By adopting the technical scheme, when the chip lifting motor drives the chip lifting gear to rotate clockwise, the chip lifting gear which rotates clockwise can be meshed with the two chip lifting racks positioned at the two sides of the chip lifting gear, so that the chip lifting rack positioned at the left side of the chip lifting gear can move upwards, and the chip lifting rack positioned at the right side of the chip lifting gear can move downwards; on the contrary, when the chip lifting motor drives the chip lifting gear to rotate anticlockwise, the chip lifting rack positioned at the left side of the chip lifting gear can move downwards along with the anticlockwise rotating chip lifting gear, and the chip lifting rack positioned at the right side of the chip lifting gear can move upwards along with the anticlockwise rotating chip lifting gear. And because each chip lifting slide block is fixedly connected with each chip lifting rack through a screw, each chip lifting slide block can lift along with the lifting of the chip lifting rack fixedly connected with the chip lifting slide block, so that the chip suction nozzle can lift along with the lifting of the chip lifting slide block connected with the chip lifting slide block through the suction nozzle mounting plate, namely, when the chip lifting motor rotates clockwise or anticlockwise, one chip suction nozzle can be driven to do lifting motion, and the other chip suction nozzle can do descending motion.

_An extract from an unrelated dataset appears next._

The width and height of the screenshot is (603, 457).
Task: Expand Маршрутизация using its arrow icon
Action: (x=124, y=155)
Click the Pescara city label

Preferably, the chip feeding and discharging mechanism further comprises a test jig opening cylinder arranged on one side of each suction nozzle mounting plate, and a test jig opening square frame is arranged on one side of each test jig opening cylinder. The test fixture opens a box is a functional description of the box.

By adopting the technical scheme, each test fixture opening frame can be driven by the test fixture opening cylinder connected with the test fixture opening frame to perform lifting movement.

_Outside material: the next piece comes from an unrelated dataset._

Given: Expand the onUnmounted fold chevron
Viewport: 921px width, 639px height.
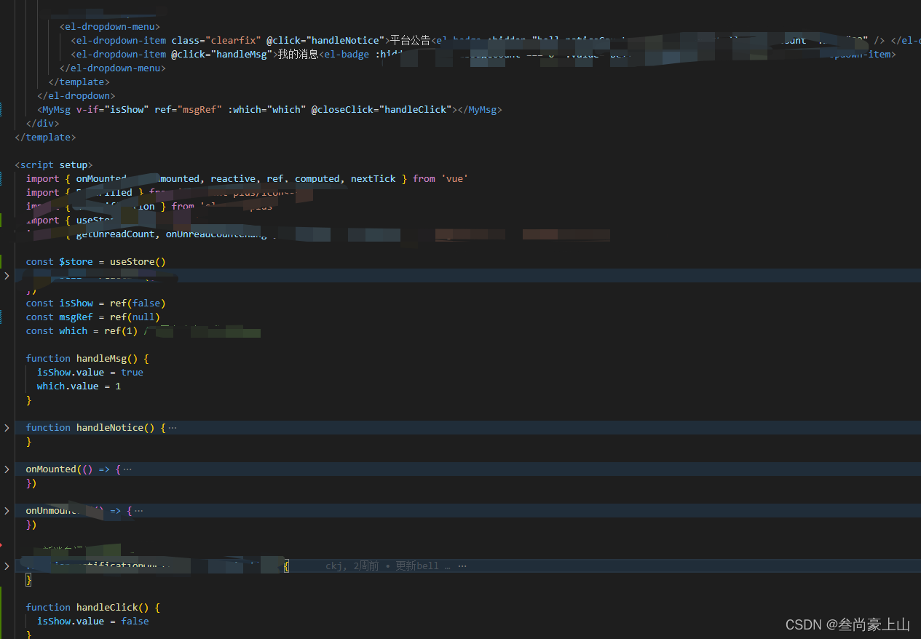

Preferably, the positioning module comprises X-axis belt pulley module vertical plates which are respectively arranged on the left end and the right end of the machine table, one sides of the two X-axis belt pulley module vertical plates, which are opposite to each other, are respectively provided with X-axis belt pulley modules, one end of each X-axis belt pulley module is provided with an X-axis motor, the upper surfaces of the left and the right X-axis belt pulley modules are provided with Y-axis belt pulley modules, each X-axis belt pulley module is connected with a Y-axis sliding plate with the Y-axis belt pulley module, one end of each Y-axis belt pulley module is provided with a Y-axis motor, and one side of each Y-axis belt pulley module is provided with a second Y-axis sliding plate.

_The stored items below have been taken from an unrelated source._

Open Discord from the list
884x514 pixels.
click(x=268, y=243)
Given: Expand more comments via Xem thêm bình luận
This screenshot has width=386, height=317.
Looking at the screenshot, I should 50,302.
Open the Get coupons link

By adopting the technical scheme, when the X-axis motor rotates forwards and backwards, the X-axis pulley module can drive the X-axis sliding plate to transversely reciprocate, and the X-axis sliding plate which transversely reciprocates can drive the Y-axis pulley module to transversely reciprocate; when the Y-axis motor rotates forward and backward, the second Y-axis sliding plate can be driven to longitudinally reciprocate through the Y-axis belt pulley module, and as the chip feeding and discharging mechanism is arranged on one side of the second Y-axis sliding plate, the chip feeding and discharging mechanism can longitudinally reciprocate along with the movement of the second Y-axis sliding plate, namely, the chip feeding and discharging mechanism can move left and right and can move back and forth under the common driving of the X-axis motor and the Y-axis motor.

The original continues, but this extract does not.